**Direction A**.
According to the interview with Gomi Hayakawa, why did she start making small bras herself? Answer in one to three sentences.
**Direction B**.
Extend the interview with Gomi Hayakawa, picking up right after its final sentence.

══ Source

Gomi Hayakawa poses in a cafe in the Harajuku district of Tokyo.

By Hiromi Kanekita / Yomiuri Shimbun Staff WriterGomi Hayakawa is a university senior who founded the women’s apparel company Utsuwa Inc. in 2015. The Yomiuri Shimbun interviewed the president-cum-designer about how she designed her career and her philosophy regarding her products. The following are excerpts of comments by Hayakawa.

I am wearing a dress from my brand, double-chaca. Because I could not find clothes that suited my thin body, I ended up designing them myself. I also design undergarments for small-breasted women under my other brand, feast.

I am a senior at Tama Art University at the same time as running my apparel company, which has annual sales of ¥50 million and 10 employees. We sell undergarments and dresses on the internet.

I design clothes that alleviate the inferiority complexes of the people who wear them and that satisfy their needs.

I felt inferior because of my small breasts and other physical characteristics. There were no bras that fitted me at undergarment shops. And even when there were, the designs were less than pleasing.

That’s why I started making small but cute bras on my own. I then posted about the bras on Twitter, and received 500 orders in two weeks, mainly from women in their 20s who had the same concerns. I was a university freshman, and founded the company the following year.

I learned the joy of selling products when I was a high school student. I made printed tights on my own and posted photos of them on my blog, which got a good response. I then started selling them on the internet. As the number of orders grew, I outsourced production to a factory and participated in a sales event for artworks and other products. Many people lined up for my products, which made me really happy.

════
══ Data excerpt

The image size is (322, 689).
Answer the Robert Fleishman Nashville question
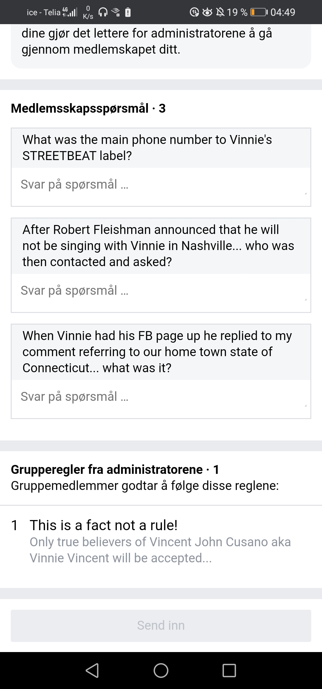tap(161, 291)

════

**Exercise result A**.
She felt inferior because of her small breasts, and undergarment shops had no bras that fitted her. Even when they did, she found the designs less than pleasing, so she began making small but cute bras on her own.

**Exercise result B**.
I’m majoring in advertising design and learning about theories of promotion. No matter how good products are, it is impossible to make them well-known if you aren’t good at promotion.

But running a company is hard work. I have to hire and train people, and I don’t have paid holidays.

I had been seeking employment until recently, because I thought it might be easier than running a business.

I had previously taken part in internship programs at an advertising company and a game company. I felt that the way tasks are carried out at large companies is wonderful, and also the bulk hiring system of new graduates to foster talent from scratch.

However, I was rejected at the document-screening stage by my first-choice company. And for another internship program, the company allowed applicants to attend the interview in plain clothes, so I attended in my favorite outfit. The other applicants all wore suits. I didn’t read between the lines, and failed the interview.

Although I might be that way, I can still run a company because I have pride and confidence in the fact that my products can help people. I gave up on being employed, and instead set the goal of increasing my company’s annual sales to ¥500 million before I turn 30.

I hope I can be a positive influence on other people’s lives.

■ Profile

Hayakawa was born in 1995 in Tokyo. She is a senior of the Department of Graphic Design at Tama Art University. In 2015, she founded the women’s apparel company Utsuwa Inc., and serves as its designer and president. Gomi Hayakawa is in fact not her real name — it is partly based on a pen name she used when drawing manga as a child.

Percentage of female entrepreneurs on rise

Many people start their own businesses in their 30s, according to a survey conducted last year by the Japan Finance Corporation on new entrepreneurs. Seven percent of respondents were 29 or younger, including students.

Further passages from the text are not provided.